• Data for this exercise
────────
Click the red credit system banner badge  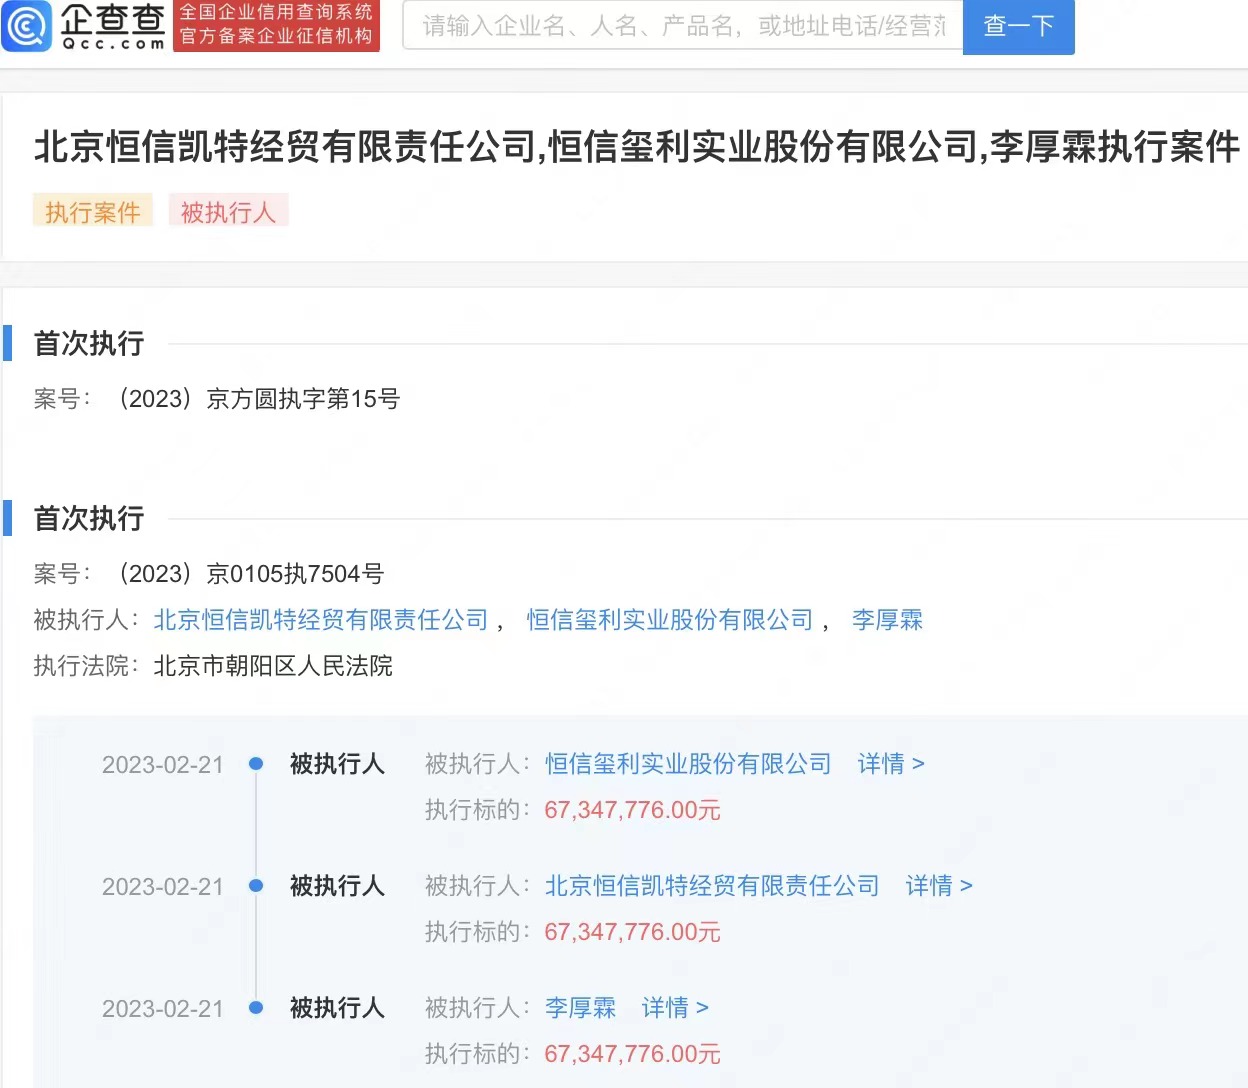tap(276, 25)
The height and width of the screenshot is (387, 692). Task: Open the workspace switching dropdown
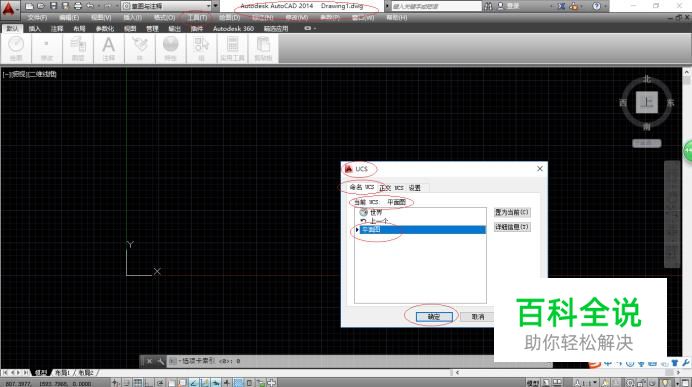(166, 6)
────────
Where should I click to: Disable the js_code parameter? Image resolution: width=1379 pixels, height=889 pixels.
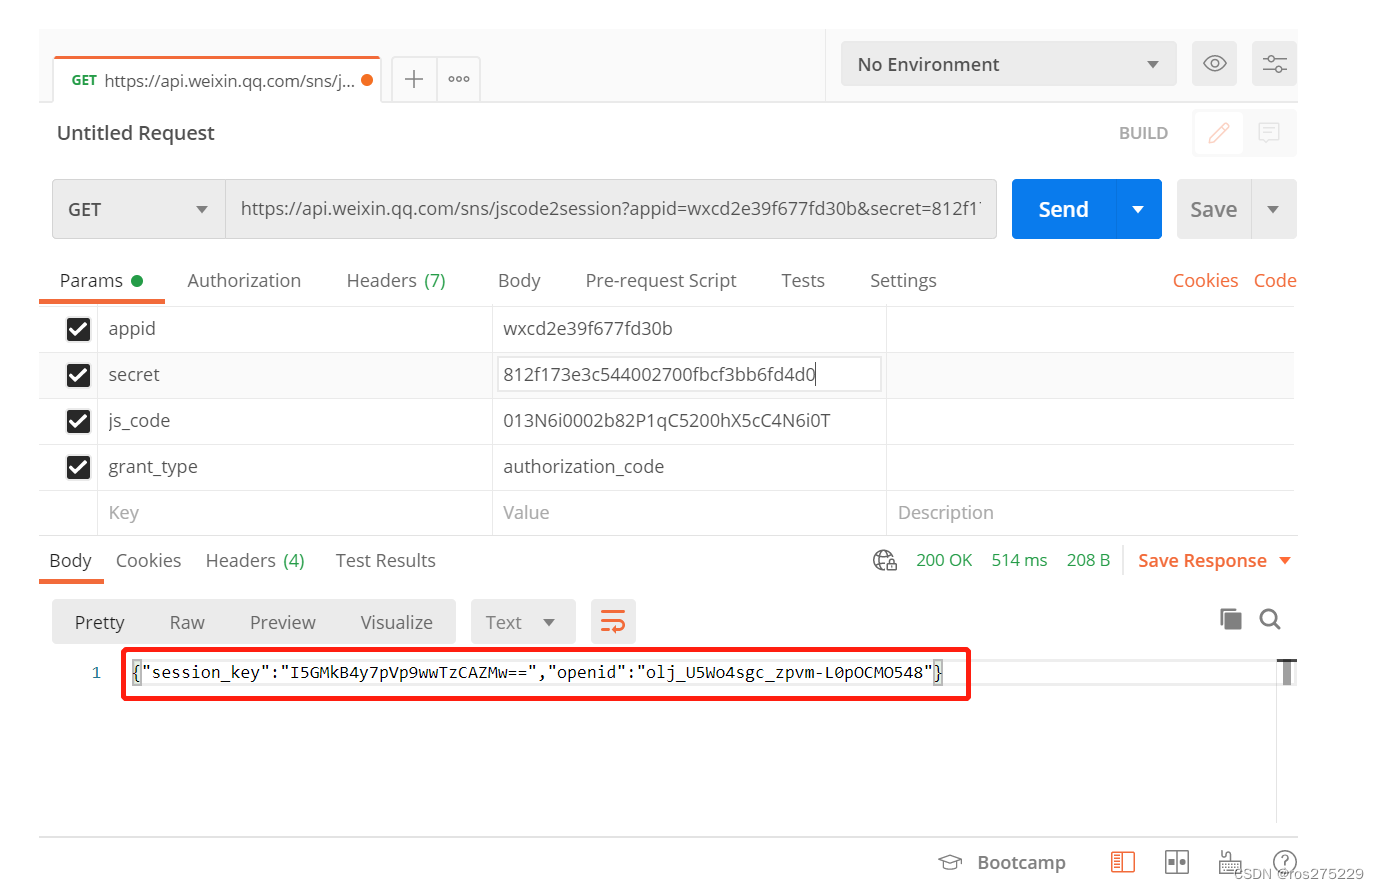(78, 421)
────────
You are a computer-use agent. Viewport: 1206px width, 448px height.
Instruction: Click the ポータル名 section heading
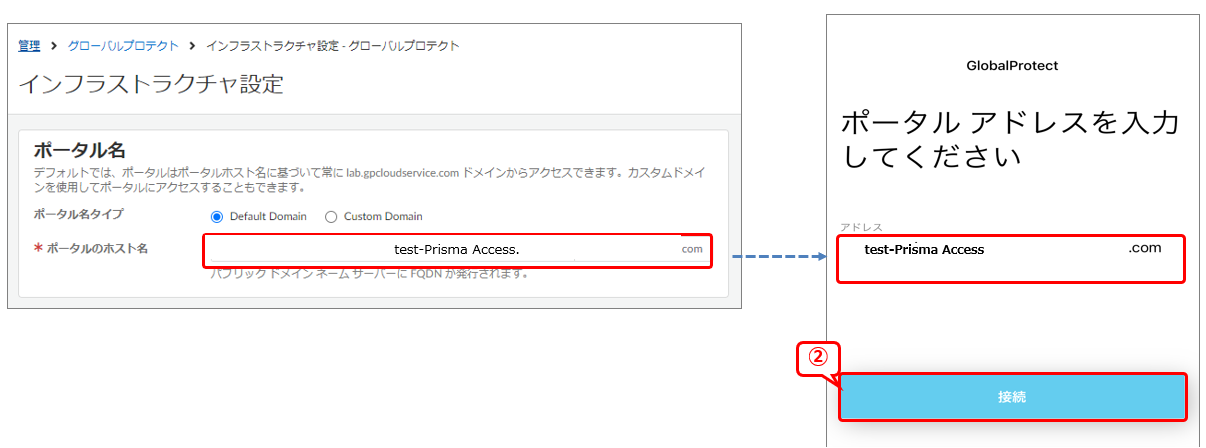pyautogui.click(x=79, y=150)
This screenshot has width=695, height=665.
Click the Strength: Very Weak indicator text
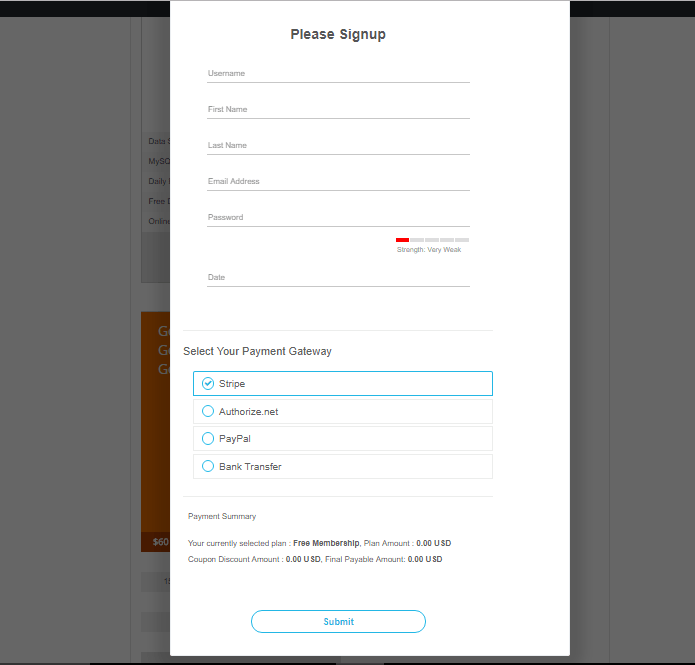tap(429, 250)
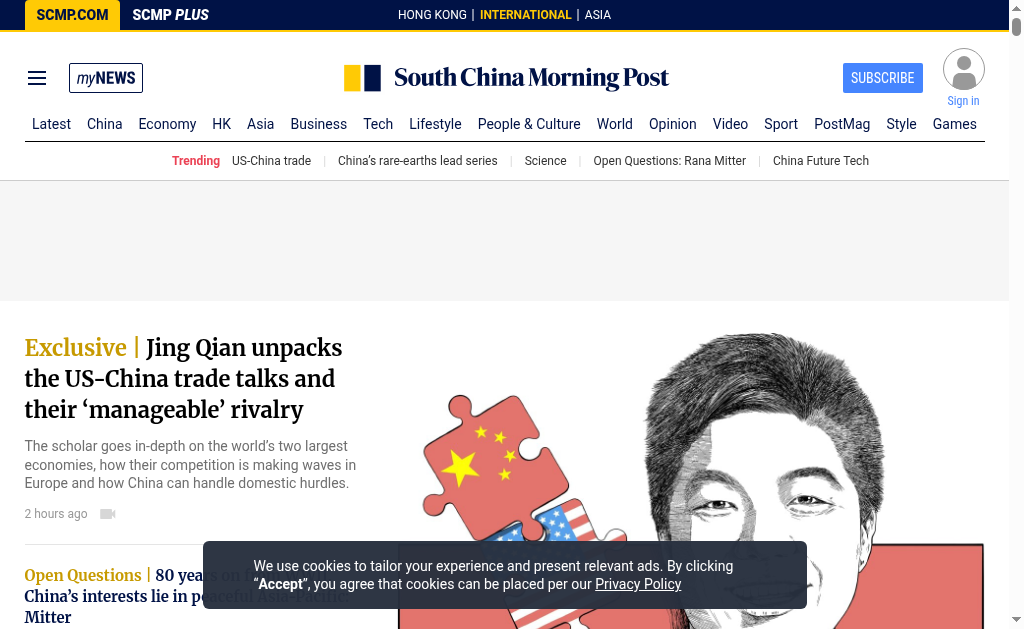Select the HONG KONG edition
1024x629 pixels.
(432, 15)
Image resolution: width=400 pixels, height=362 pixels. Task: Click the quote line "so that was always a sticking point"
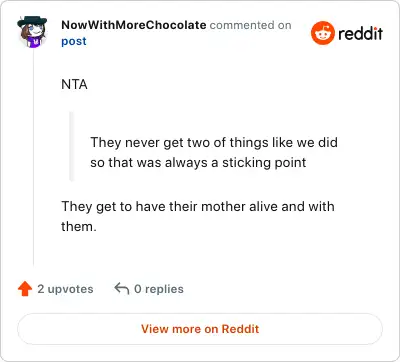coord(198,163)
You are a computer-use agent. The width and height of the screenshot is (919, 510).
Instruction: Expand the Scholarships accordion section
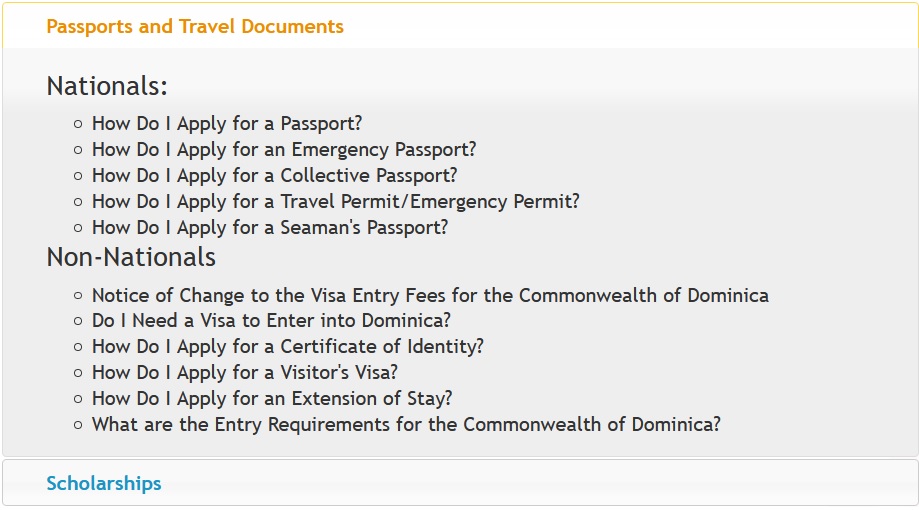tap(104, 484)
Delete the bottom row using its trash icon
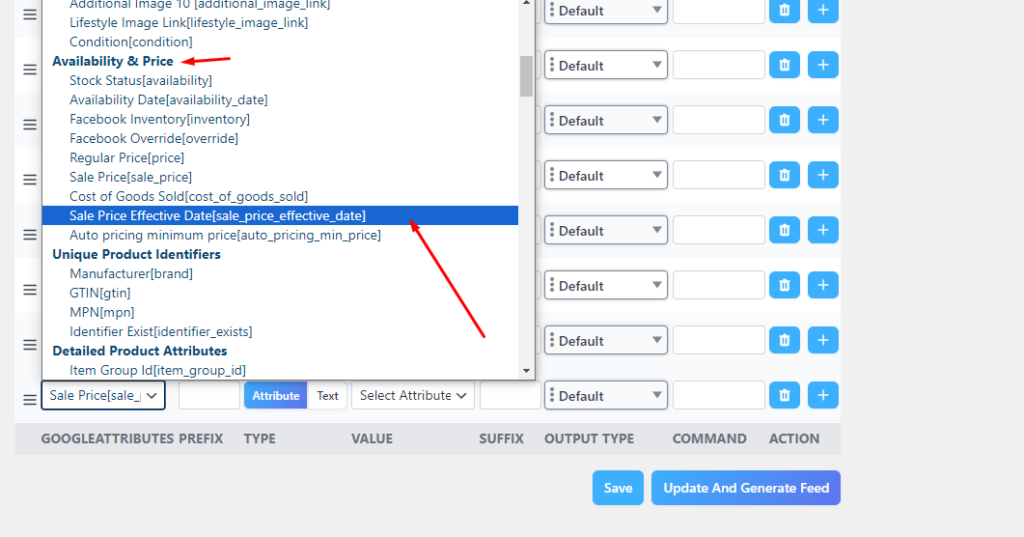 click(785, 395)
────────
Your response should be the lines of the entries above that include the string "agent".

• Result for this task
You are a computer-use agent. Viewport: 1206px width, 448px height.
You are a computer-use agent. The width and height of the screenshot is (919, 510).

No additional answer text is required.